**EXERCISE OBJECTIVE:** Each entry below has to be written out again without any change.

**ENTRIES SUPPLIED:**
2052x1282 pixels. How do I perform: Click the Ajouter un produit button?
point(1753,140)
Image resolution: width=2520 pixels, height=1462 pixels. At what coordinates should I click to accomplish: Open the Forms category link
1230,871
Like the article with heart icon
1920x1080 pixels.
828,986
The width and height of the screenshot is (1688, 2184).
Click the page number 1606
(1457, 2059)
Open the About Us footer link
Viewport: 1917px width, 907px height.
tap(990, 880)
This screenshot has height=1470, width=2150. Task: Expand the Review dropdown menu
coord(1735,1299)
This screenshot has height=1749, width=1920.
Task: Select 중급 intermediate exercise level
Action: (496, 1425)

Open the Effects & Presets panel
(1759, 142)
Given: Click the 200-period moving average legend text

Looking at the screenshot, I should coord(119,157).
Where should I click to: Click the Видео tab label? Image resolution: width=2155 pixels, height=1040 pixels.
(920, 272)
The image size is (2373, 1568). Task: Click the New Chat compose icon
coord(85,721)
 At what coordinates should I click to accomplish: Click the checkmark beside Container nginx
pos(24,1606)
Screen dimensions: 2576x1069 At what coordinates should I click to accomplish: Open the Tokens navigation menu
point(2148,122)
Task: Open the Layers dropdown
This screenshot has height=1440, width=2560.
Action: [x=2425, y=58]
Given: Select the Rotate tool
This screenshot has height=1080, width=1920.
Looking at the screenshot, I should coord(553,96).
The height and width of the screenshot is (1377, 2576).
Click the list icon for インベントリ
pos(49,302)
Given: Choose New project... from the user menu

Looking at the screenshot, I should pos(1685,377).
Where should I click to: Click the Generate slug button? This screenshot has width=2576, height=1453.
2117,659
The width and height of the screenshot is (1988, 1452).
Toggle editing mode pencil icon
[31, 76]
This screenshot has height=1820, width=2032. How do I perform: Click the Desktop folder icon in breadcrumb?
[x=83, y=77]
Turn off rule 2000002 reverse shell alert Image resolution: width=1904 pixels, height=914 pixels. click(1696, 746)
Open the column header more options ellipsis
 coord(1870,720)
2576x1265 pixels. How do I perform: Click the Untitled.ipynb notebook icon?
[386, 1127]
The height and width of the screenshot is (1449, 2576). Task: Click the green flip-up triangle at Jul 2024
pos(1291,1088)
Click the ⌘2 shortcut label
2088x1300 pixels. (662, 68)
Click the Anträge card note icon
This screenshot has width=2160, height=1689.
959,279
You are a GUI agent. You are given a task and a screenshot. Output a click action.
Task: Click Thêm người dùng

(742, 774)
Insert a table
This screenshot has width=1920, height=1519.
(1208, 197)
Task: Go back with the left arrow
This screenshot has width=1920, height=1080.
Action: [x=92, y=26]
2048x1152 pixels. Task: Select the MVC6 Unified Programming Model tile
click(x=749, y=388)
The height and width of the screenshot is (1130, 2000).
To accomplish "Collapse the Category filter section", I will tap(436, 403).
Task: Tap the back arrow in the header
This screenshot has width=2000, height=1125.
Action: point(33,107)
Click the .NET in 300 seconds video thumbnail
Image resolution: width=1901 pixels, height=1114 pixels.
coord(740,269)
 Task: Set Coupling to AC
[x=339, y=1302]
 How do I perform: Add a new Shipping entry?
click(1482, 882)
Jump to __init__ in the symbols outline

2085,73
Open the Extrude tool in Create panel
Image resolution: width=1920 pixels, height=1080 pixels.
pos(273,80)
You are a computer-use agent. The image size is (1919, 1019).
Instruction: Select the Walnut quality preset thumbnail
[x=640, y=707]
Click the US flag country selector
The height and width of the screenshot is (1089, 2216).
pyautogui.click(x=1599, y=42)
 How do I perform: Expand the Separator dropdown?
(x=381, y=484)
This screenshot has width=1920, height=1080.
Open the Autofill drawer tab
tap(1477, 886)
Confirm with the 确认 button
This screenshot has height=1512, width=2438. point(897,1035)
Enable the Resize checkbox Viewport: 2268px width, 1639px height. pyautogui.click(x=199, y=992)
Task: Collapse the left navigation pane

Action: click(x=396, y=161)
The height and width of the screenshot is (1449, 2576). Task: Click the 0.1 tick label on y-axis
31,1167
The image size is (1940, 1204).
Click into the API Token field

**SOLUTION BELOW:**
2052x1282 pixels. How do I perform: Click the Ajouter un produit button?
point(1753,140)
Image resolution: width=2520 pixels, height=1462 pixels. At what coordinates should I click to accomplish: Open the Forms category link
1230,871
Like the article with heart icon
1920x1080 pixels.
828,986
The width and height of the screenshot is (1688, 2184).
Click the page number 1606
(1457, 2059)
Open the About Us footer link
Viewport: 1917px width, 907px height.
tap(990, 880)
This screenshot has height=1470, width=2150. Task: Expand the Review dropdown menu
coord(1735,1299)
This screenshot has height=1749, width=1920.
Task: Select 중급 intermediate exercise level
Action: (496, 1425)

Open the Effects & Presets panel
(1759, 142)
Given: Click the 200-period moving average legend text

Looking at the screenshot, I should coord(119,157).
Where should I click to: Click the Видео tab label? Image resolution: width=2155 pixels, height=1040 pixels.
(920, 272)
The image size is (2373, 1568). Task: Click the New Chat compose icon
coord(85,721)
 At what coordinates should I click to accomplish: Click the checkmark beside Container nginx
pos(24,1606)
Screen dimensions: 2576x1069 At what coordinates should I click to accomplish: Open the Tokens navigation menu
point(2148,122)
Task: Open the Layers dropdown
This screenshot has height=1440, width=2560.
Action: [x=2425, y=58]
Given: Select the Rotate tool
This screenshot has height=1080, width=1920.
Looking at the screenshot, I should coord(553,96).
The height and width of the screenshot is (1377, 2576).
Click the list icon for インベントリ
pos(49,302)
Given: Choose New project... from the user menu

Looking at the screenshot, I should pos(1685,377).
Where should I click to: Click the Generate slug button? This screenshot has width=2576, height=1453.
2117,659
The width and height of the screenshot is (1988, 1452).
Toggle editing mode pencil icon
[31, 76]
This screenshot has height=1820, width=2032. How do I perform: Click the Desktop folder icon in breadcrumb?
[x=83, y=77]
Turn off rule 2000002 reverse shell alert Image resolution: width=1904 pixels, height=914 pixels. click(1696, 746)
Open the column header more options ellipsis
 coord(1870,720)
2576x1265 pixels. How do I perform: Click the Untitled.ipynb notebook icon?
[386, 1127]
The height and width of the screenshot is (1449, 2576). Task: Click the green flip-up triangle at Jul 2024
pos(1291,1088)
Click the ⌘2 shortcut label
2088x1300 pixels. (662, 68)
Click the Anträge card note icon
This screenshot has width=2160, height=1689.
959,279
You are a GUI agent. You are given a task and a screenshot. Output a click action.
Task: Click Thêm người dùng

(742, 774)
Insert a table
This screenshot has width=1920, height=1519.
(1208, 197)
Task: Go back with the left arrow
This screenshot has width=1920, height=1080.
Action: [x=92, y=26]
2048x1152 pixels. Task: Select the MVC6 Unified Programming Model tile
click(x=749, y=388)
The height and width of the screenshot is (1130, 2000).
To accomplish "Collapse the Category filter section", I will tap(436, 403).
Task: Tap the back arrow in the header
This screenshot has width=2000, height=1125.
Action: point(33,107)
Click the .NET in 300 seconds video thumbnail
Image resolution: width=1901 pixels, height=1114 pixels.
coord(740,269)
 Task: Set Coupling to AC
[x=339, y=1302]
 How do I perform: Add a new Shipping entry?
click(1482, 882)
Jump to __init__ in the symbols outline

2085,73
Open the Extrude tool in Create panel
Image resolution: width=1920 pixels, height=1080 pixels.
pos(273,80)
You are a computer-use agent. The image size is (1919, 1019).
Instruction: Select the Walnut quality preset thumbnail
[x=640, y=707]
Click the US flag country selector
The height and width of the screenshot is (1089, 2216).
pyautogui.click(x=1599, y=42)
 How do I perform: Expand the Separator dropdown?
(x=381, y=484)
This screenshot has width=1920, height=1080.
Open the Autofill drawer tab
tap(1477, 886)
Confirm with the 确认 button
This screenshot has height=1512, width=2438. point(897,1035)
Enable the Resize checkbox Viewport: 2268px width, 1639px height. pyautogui.click(x=199, y=992)
Task: Collapse the left navigation pane

Action: click(x=396, y=161)
The height and width of the screenshot is (1449, 2576). Task: Click the 0.1 tick label on y-axis
31,1167
The image size is (1940, 1204).
Click into the API Token field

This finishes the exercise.